━━ Available data ━━

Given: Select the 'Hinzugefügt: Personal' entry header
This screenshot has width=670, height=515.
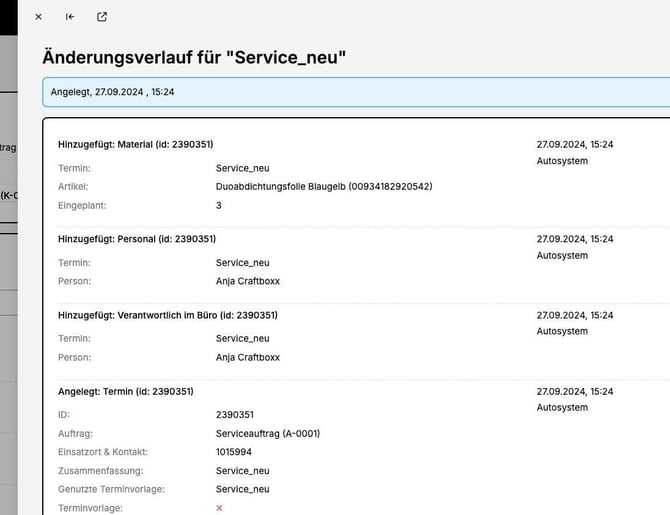Looking at the screenshot, I should (137, 239).
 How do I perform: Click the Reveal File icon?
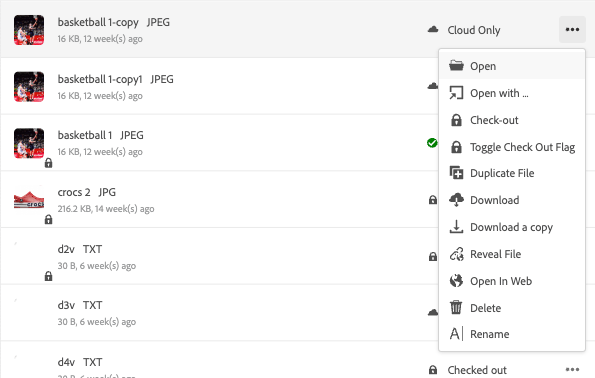click(x=456, y=254)
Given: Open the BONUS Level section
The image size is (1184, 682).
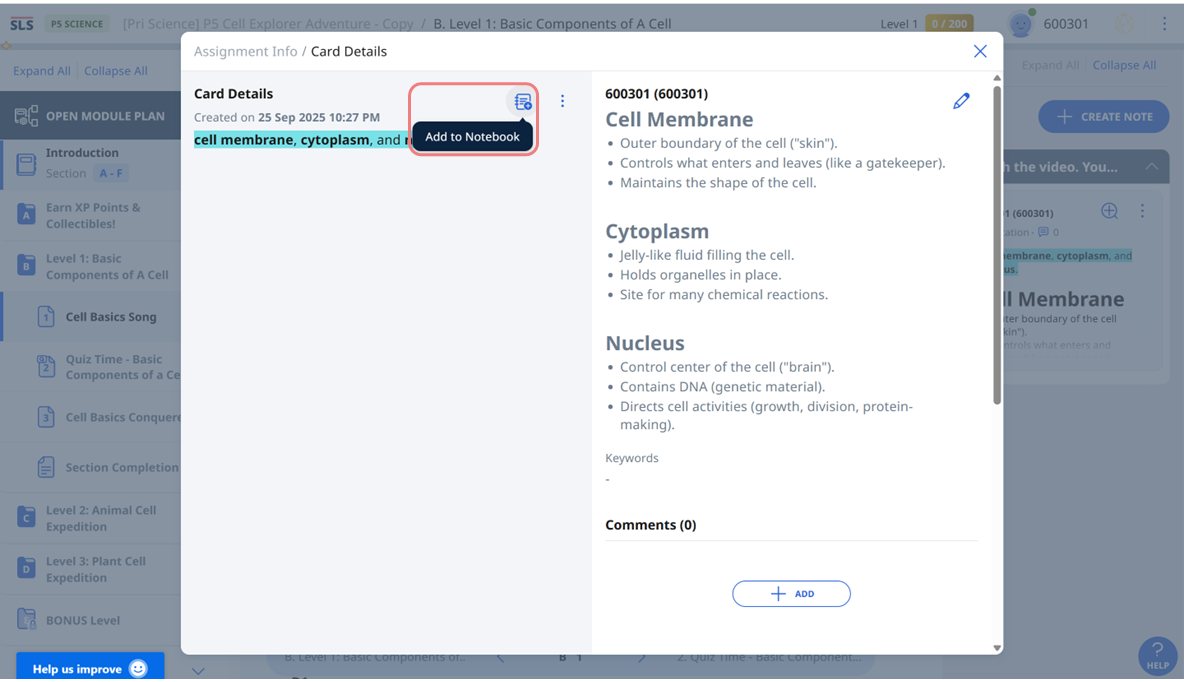Looking at the screenshot, I should tap(82, 620).
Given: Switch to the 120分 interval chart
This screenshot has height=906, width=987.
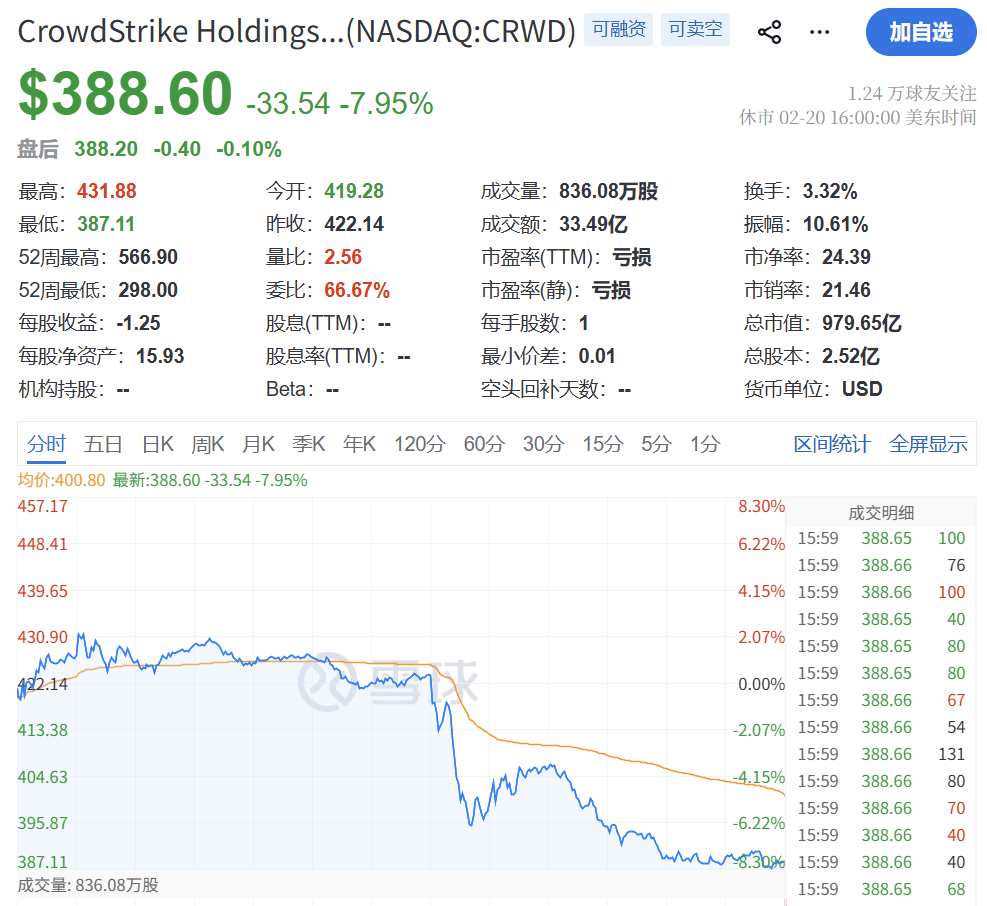Looking at the screenshot, I should tap(419, 444).
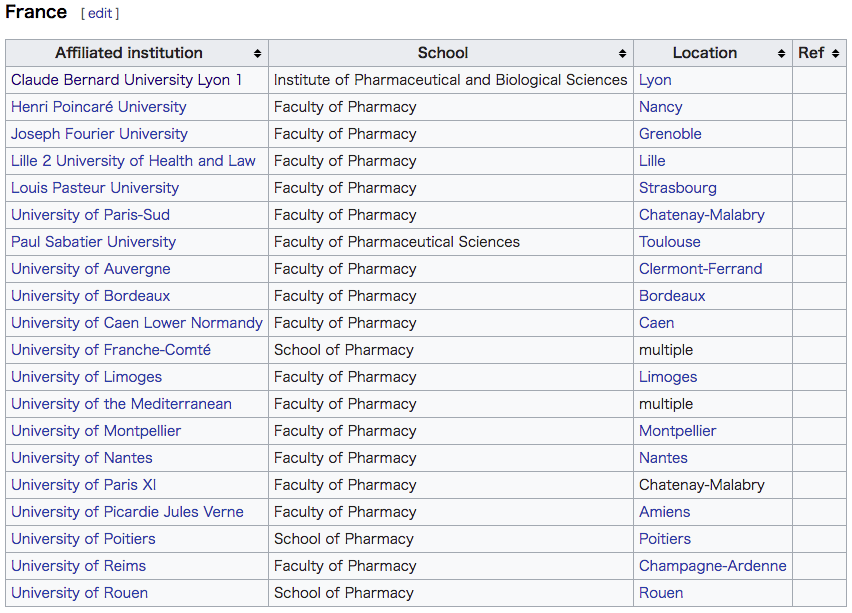Open Lille 2 University of Health and Law
The image size is (852, 613).
[133, 161]
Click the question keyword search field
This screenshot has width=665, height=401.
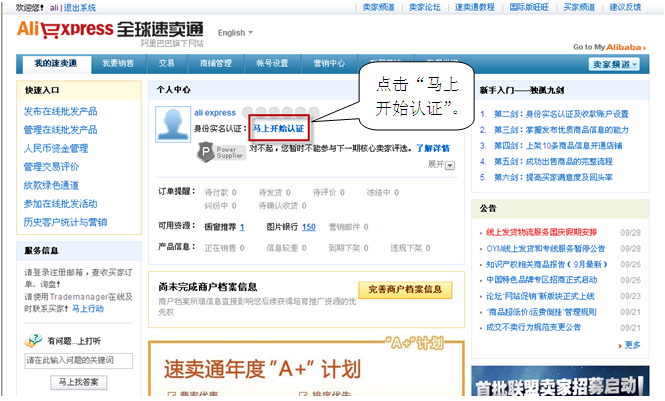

━━━

# What this task involves:
Could every entry be restated word for word, pictures excluded?

# Solution for this task:
Given: Select the 'Hinzugefügt: Personal' entry header
This screenshot has width=670, height=515.
Looking at the screenshot, I should (137, 239).
 How do I perform: Click the Reveal File icon?
click(x=456, y=254)
Given: Open the BONUS Level section
The image size is (1184, 682).
Looking at the screenshot, I should tap(82, 620).
Given: Switch to the 120分 interval chart
This screenshot has height=906, width=987.
Looking at the screenshot, I should tap(419, 444).
Open Lille 2 University of Health and Law
The image size is (852, 613).
[133, 161]
Click the question keyword search field
This screenshot has width=665, height=401.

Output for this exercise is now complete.